Despite initial reports that children largely were spared from severe manifestations of COVID-19, long-term complaints that range in severity have been identified following acute infection.
Symptoms reported most frequently include respiratory symptoms, nasal congestion, fatigue, muscle and joint pain, and concentration difficulties (Buonsenso D, et al. Acta Paediatr. 2021;110:2208-2211).
This phenomenon has been referred to by many names in the literature, including long COVID and more accurately, post-acute sequelae of SARS-CoV-2 (PASC).
To date, no clear definition has been established for PASC, but it has been determined to be a multiorgan illness with over 200 reported symptoms. Many of these symptoms are nonspecific for any one disease.
This chronic health condition commonly is diagnosed when patients describe signs and symptoms that continue or develop following an acute COVID-19 infection and cannot be explained by an alternative diagnosis.
Recent data show 23% of children who had COVID-19 experience PASC (Zheng YB, et al. J Infect Public Health. 2023;16:660-672).
Respiratory post-infectious sequelae
There are well-documented data in adults regarding chronic pulmonary symptoms, such as cough and trouble breathing, after SARS-CoV-2 infection. In addition, changes have been noted in pulmonary function with decreased diffusing capacity of the lungs for carbon monoxide and radiologic abnormalities found in high resolution computed tomography (Logue JK, et al. JAMA Netw Open. 2021;4:e210830). A similar presentation was reported following SARS-CoV-2 infection in children and adolescents (Fainardi V, et al.
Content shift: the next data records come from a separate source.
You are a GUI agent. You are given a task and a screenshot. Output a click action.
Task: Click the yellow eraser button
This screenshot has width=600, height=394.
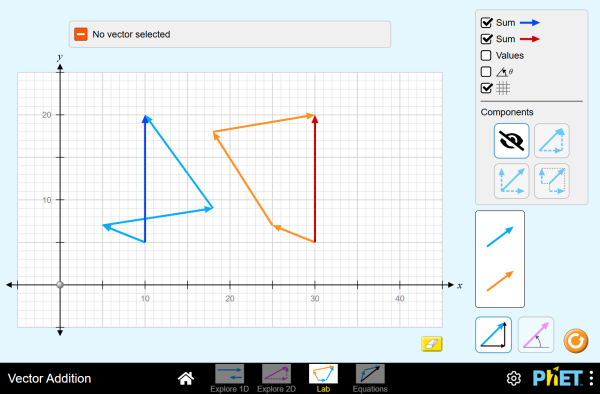[432, 344]
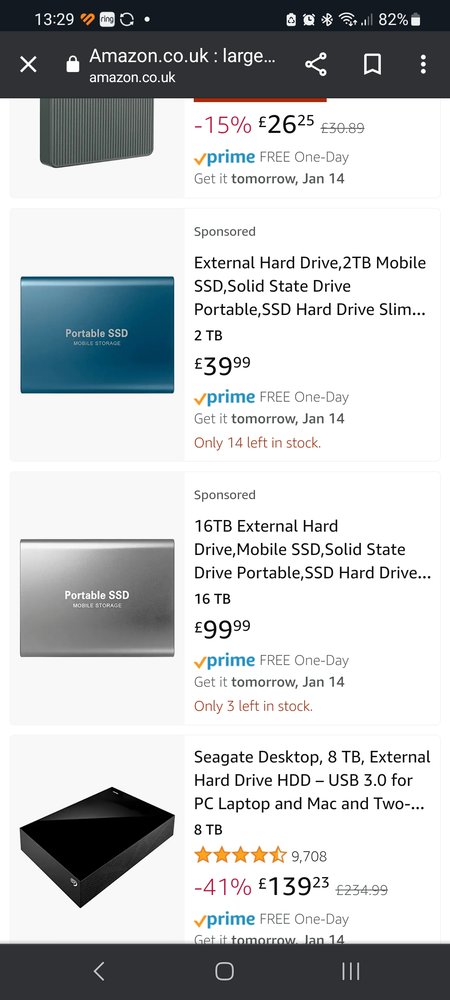Open the recent apps button
Viewport: 450px width, 1000px height.
[x=351, y=971]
Life. 2022;12:285).
The study by Buonsenso and colleagues showed at least 14.7% of 129 pediatric patients reported chest pain and/or chest tightness, and 12.4% reported nasal congestion 60 or more days after initial diagnosis of COVID-19. Other studies reported symptoms such as cough and exercise-induced dyspnea.
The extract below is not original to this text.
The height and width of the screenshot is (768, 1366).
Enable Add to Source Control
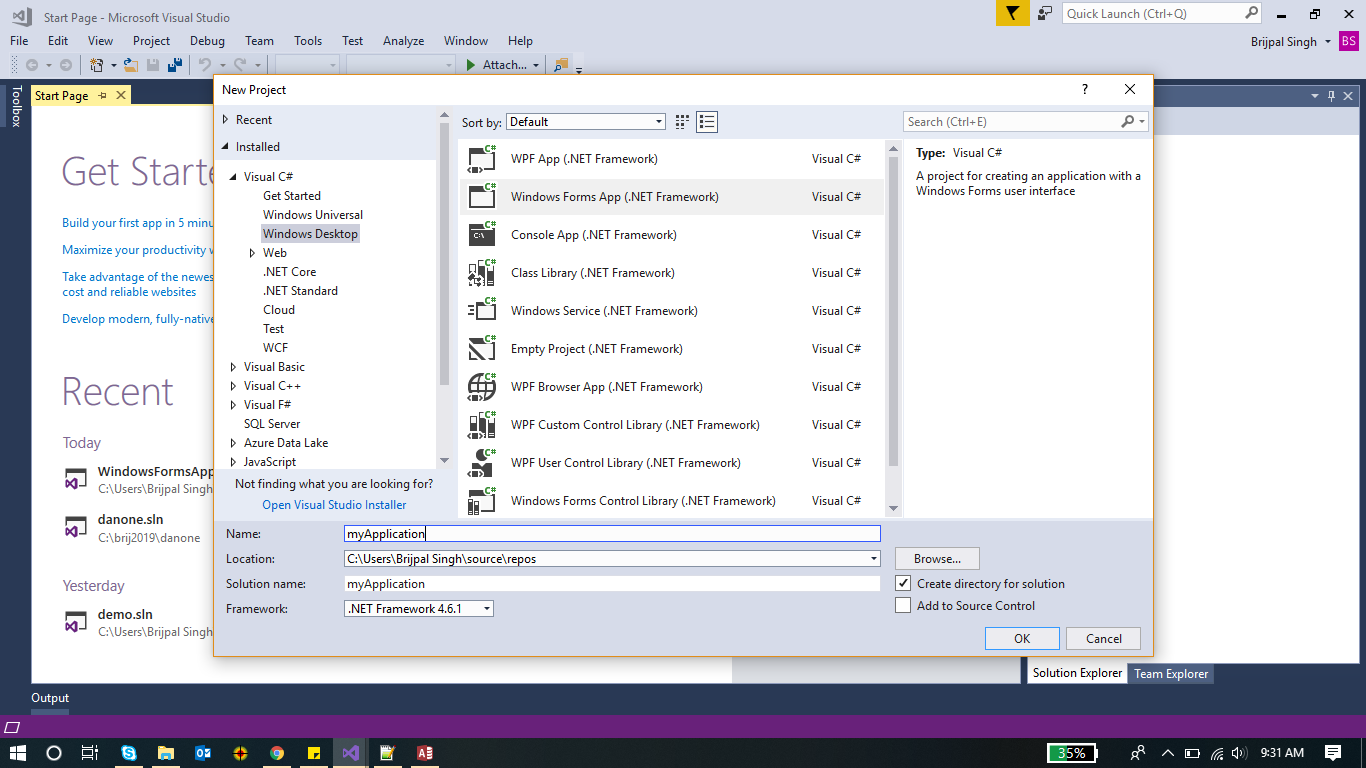point(903,605)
A prospective study in China revealed 45% of adults who underwent pulmonary function testing had abnormal results, demonstrating predominantly mild obstructive patterns with half of cases showing reversibility with bronchodilators (Zhao YM, et al. EClinicalMedicine. 2020;25:100463).
Therefore, pulmonary function testing in children with previous SARS-CoV-2 infection is recommended (Ashkenazi-Hoffnung L, et al. Pediatr Infect Dis J. 2021;40:e509-e511).
In addition to the standard radiologic imaging and spirometry, a 6-minute walk test is a useful clinical modality to assess autonomic dysfunction, as observed by variable heart rates or significant tachycardia (Palacios S, et al. Pediatr Pulmonol. 2022;57:2455-2463).
Although dyspnea is an infrequent symptom in children with PASC compared to other major complaints (Funk AL, et al. JAMA Netw Open. 2022;5:e2223253), its presence requires close observation and workup. Treatment guidelines are based largely on adult data due to the limited research in the pediatric population. Chest X-rays may be beneficial to rule out any structural disease in persistent dyspneic patients (Greenhalg T, et al. BMJ. 2020;370:m3026).
Conservative management with the use of breathing exercises has shown some promise (Saha S, Sharma K. J Lifestyle Med. 2022;12:113-118). Reactive airway disease medications, such as inhaled corticosteroids and bronchodilators, also have shown some benefit in reducing dyspnea (Rabinovitch N, et al. J Allergy Clin Immunol Pract. 2022;10:2748-2749).
In patients presenting with symptoms of vocal cord dysfunction, a referral to an ear, nose and throat specialist may be warranted for consideration of direct laryngoscopy (Aviv JE, et al. Int J Pul & Res Sci. 2020;4:555641).
If patients do not respond to conservative therapy, pediatricians may consider referral to an appropriate pediatric subspecialist for further evaluation. Subspecialist care may involve further testing, such as cardiopulmonary exercise testing to determine the necessity for pulmonary rehabilitation (Naeije R, Caravita S. JACC Heart Fail. 2022;10:214-215).
It is important to continue offering COVID-19 vaccinations to those who have not completed their series not only to reduce the severity of acute disease and its chance for recurrence, but also to facilitate reduction in severity and duration of respiratory symptoms associated with PASC (Taylor L. BMJ. 2023;380:491).
Although the long-term prognosis and recovery of respiratory symptoms associated with PASC are uncertain, studies from Denmark and the United Kingdom have found most children with PASC recover within five months of symptom onset without any significant issues (Berg SK, et al. Lancet Child Adolesc Health. 2022;6:240-248; Molteni E, et al. Lancet Child Adolesc Health. 2021;5:708-718).
Despite these findings, further research is needed to fully understand the long-term effects of COVID-19 on respiratory health and determine the most effective treatment approach for pediatric patients.
Dr. Mull is a member of the AAP Section on Pediatric Pulmonology and Sleep Medicine. Dr. Lowe is a member of the AAP Section on Pediatric Trainees.